In 1891, Prince Albert Victor, Duke of Clarence became engaged to his second cousin once removed, Princess Victoria Mary of Teck (always called “May”), the only daughter of Prince Francis, Duke of Teck and Princess Mary Adelaide of Cambridge. However, Albert Victor died of pneumonia six weeks later, leaving George second in line to the throne and likely to succeed after his father. This effectively ended George’s naval career, as he was now expected to assume a more political role.

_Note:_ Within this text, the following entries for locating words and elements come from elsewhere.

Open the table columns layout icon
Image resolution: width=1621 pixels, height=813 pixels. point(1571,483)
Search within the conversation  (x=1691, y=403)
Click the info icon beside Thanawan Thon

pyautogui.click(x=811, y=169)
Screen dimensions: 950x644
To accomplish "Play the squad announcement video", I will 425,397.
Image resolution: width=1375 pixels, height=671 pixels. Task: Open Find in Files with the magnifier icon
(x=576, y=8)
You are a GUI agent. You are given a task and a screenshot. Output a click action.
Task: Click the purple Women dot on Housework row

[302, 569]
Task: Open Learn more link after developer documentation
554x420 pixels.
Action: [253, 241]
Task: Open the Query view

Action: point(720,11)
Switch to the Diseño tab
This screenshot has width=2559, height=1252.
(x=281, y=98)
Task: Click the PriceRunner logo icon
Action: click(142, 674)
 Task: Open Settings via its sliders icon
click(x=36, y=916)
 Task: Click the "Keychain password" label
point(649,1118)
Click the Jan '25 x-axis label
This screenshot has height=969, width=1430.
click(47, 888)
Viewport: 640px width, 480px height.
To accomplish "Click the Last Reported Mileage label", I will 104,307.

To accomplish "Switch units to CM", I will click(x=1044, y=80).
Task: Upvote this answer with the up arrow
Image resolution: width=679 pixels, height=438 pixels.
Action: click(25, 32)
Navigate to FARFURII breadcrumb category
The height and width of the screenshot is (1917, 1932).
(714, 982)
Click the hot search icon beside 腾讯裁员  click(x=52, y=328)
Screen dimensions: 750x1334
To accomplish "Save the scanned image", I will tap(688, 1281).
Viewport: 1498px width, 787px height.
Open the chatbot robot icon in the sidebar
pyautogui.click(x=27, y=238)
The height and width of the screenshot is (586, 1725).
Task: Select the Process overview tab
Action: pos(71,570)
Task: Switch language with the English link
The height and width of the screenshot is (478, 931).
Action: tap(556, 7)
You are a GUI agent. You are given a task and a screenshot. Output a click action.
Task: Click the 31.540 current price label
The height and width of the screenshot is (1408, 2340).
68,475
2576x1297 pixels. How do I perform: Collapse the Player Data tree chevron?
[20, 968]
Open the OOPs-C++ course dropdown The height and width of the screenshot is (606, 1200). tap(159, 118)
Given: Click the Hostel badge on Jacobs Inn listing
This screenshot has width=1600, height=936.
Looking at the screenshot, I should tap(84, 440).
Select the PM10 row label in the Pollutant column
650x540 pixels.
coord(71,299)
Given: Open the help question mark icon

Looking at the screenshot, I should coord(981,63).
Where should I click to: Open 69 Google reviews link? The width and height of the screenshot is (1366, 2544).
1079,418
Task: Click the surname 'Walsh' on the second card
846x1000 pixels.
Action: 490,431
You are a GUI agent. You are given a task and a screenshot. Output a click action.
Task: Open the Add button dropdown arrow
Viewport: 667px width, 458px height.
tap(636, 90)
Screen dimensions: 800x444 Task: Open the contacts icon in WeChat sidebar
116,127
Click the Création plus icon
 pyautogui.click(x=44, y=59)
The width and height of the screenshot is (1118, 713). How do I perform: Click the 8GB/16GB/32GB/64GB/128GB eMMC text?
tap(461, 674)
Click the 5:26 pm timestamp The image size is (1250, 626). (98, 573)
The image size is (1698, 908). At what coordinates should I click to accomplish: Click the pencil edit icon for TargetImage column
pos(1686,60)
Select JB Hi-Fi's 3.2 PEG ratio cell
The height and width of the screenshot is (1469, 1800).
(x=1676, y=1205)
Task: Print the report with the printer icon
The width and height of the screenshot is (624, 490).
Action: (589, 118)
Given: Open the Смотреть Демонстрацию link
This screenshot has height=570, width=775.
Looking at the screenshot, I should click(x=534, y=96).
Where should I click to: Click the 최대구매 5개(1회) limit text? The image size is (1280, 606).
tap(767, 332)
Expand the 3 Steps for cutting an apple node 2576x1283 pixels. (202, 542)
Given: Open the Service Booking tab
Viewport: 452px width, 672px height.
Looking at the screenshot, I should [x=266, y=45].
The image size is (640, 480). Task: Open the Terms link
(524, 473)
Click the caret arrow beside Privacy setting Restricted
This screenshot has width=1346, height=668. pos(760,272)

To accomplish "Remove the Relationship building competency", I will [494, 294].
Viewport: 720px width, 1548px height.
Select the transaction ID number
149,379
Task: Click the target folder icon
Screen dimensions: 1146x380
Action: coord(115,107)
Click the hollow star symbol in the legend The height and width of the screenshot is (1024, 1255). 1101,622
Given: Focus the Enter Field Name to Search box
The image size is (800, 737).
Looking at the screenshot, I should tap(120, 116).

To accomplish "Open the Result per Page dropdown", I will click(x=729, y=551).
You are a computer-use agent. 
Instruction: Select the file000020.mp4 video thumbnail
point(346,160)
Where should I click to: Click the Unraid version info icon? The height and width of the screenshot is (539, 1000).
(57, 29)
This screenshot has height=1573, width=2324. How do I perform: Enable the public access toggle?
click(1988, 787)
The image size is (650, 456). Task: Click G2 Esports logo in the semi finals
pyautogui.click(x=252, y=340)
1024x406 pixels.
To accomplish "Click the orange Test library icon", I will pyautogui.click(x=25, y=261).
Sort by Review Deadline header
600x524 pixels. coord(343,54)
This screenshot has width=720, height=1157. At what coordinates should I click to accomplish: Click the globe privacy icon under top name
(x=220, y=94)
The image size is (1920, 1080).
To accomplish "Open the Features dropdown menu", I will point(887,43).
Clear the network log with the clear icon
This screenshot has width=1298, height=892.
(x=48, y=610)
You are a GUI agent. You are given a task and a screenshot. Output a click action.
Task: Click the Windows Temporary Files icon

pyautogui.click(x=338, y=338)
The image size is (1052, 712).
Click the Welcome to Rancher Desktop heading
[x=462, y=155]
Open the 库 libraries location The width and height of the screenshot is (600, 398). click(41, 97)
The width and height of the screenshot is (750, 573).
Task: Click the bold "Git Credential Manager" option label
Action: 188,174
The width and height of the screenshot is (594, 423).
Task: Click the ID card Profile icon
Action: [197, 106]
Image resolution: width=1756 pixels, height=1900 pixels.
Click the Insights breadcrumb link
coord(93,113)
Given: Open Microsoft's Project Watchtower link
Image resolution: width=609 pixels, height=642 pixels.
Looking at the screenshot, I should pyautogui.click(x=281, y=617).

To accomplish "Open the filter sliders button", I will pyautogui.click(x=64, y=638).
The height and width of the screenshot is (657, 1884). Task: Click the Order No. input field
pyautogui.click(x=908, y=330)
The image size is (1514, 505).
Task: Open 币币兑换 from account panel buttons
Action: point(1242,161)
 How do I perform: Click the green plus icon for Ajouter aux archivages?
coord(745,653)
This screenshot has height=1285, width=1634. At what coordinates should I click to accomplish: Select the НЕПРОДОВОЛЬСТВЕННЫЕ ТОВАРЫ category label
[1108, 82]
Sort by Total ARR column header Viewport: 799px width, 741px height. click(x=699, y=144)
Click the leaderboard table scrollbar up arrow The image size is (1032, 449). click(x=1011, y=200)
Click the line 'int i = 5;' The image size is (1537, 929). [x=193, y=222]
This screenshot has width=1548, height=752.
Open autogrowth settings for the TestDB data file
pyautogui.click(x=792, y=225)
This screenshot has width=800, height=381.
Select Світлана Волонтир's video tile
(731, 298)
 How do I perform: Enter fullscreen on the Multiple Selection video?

Queen Victoria still favoured Princess May as a suitable candidate to marry a future king, so she persuaded George to propose to May. George duly proposed and May accepted. The marriage was a success, and throughout their lives the couple exchanged notes of endearment and loving letters.
The marriage of George and May took place on 6 July 1893 at the Chapel Royal, St. James’s Palace in London. The Times claimed that at the wedding, the crowd may have been confused as to who was the Duke of York
(later George V) and who was the Tsarevitch (later Nicholas II) of Russia,
because their beards and dress made them look alike superficially. However, their remaining facial features were quite different up close.
King George and Queen Mary were crowned in Westminster Abbey on 22nd June 1911. They presented new hangings for the High Altar which are still in use. The frontal is made of cream white damask silk with an embroidered Crucifixion scene in the centre flanked by angels holding shields with the Royal arms and coat of
arms of St Edward the Confessor. The dorsal, for the back of the altar, shows figures of St Edward and the
Pilgrim with kneeling images of the king and queen. This was designed by W.R. Lethaby and based on a 15th century example at Chipping Camden church.
He was much mourned at his death, on 20th January 1936. After lying in state in Westminster Hall the King was buried in St George’s Chapel, Windsor. Queen Mary is buried with him.